(DESCRIPTION OF THE TASK) Rewrite the items below, changing every "Select" to "Choose" and keeping everything else the same. Leave out the pictures.

(RECORDS PROVIDED)
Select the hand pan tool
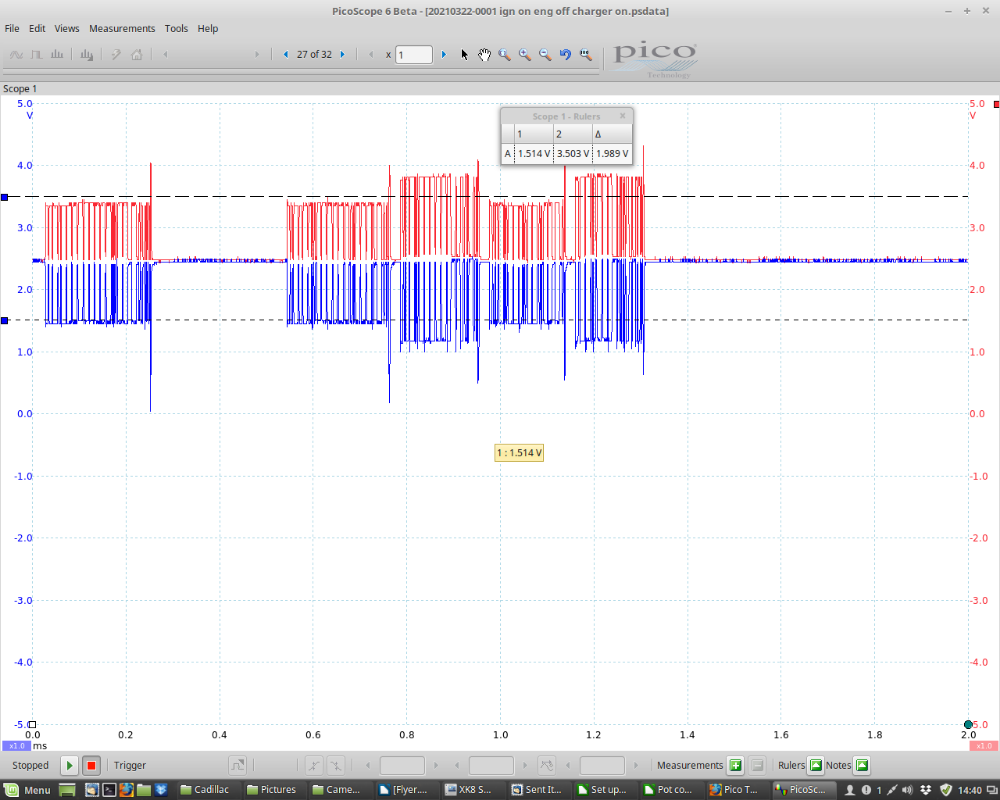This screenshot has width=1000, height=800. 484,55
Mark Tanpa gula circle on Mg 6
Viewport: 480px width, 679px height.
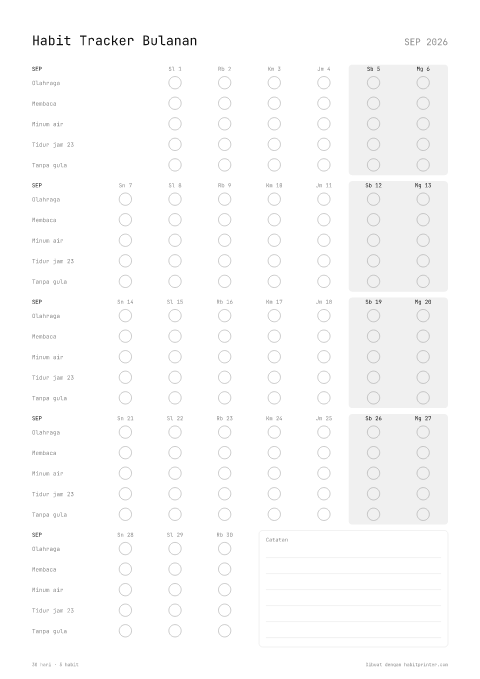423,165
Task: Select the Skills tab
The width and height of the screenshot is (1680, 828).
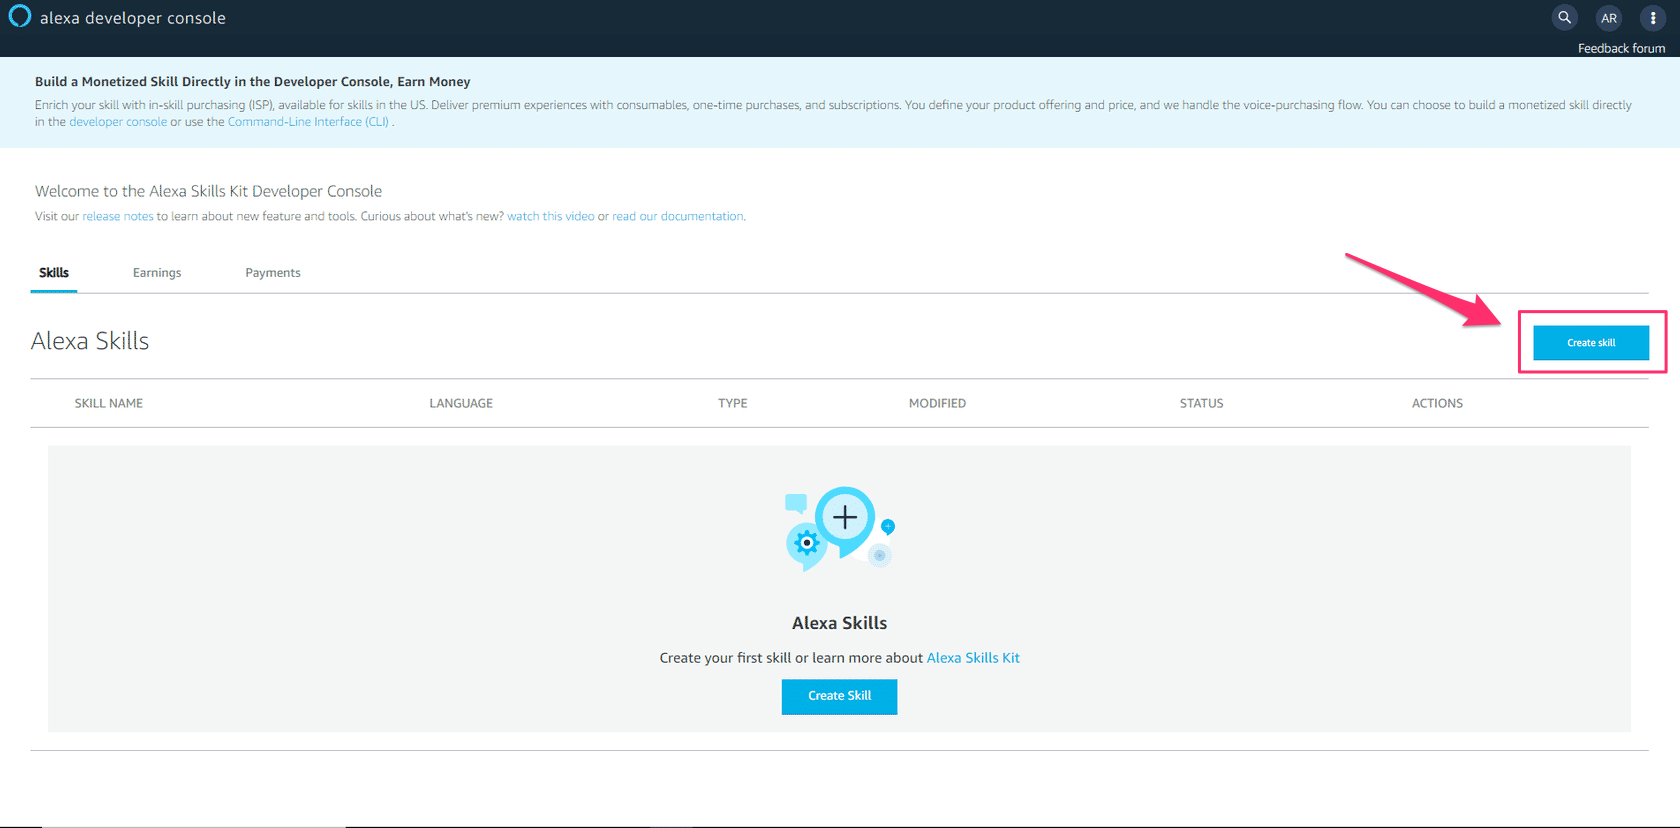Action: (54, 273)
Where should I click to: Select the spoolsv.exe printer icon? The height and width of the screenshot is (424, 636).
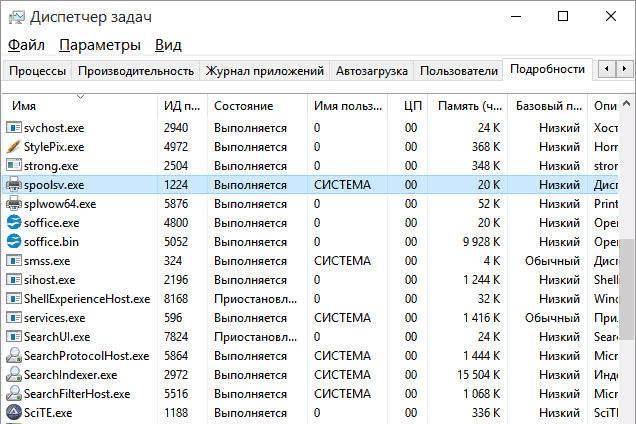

(ANSWER TO THE EXERCISE)
Choose the hand pan tool
This screenshot has width=1000, height=800. 484,55
Mark Tanpa gula circle on Mg 6
Viewport: 480px width, 679px height.
423,165
Task: Choose the Skills tab
The width and height of the screenshot is (1680, 828).
Action: (54, 273)
Where should I click to: Choose the spoolsv.exe printer icon? The height and width of the screenshot is (424, 636).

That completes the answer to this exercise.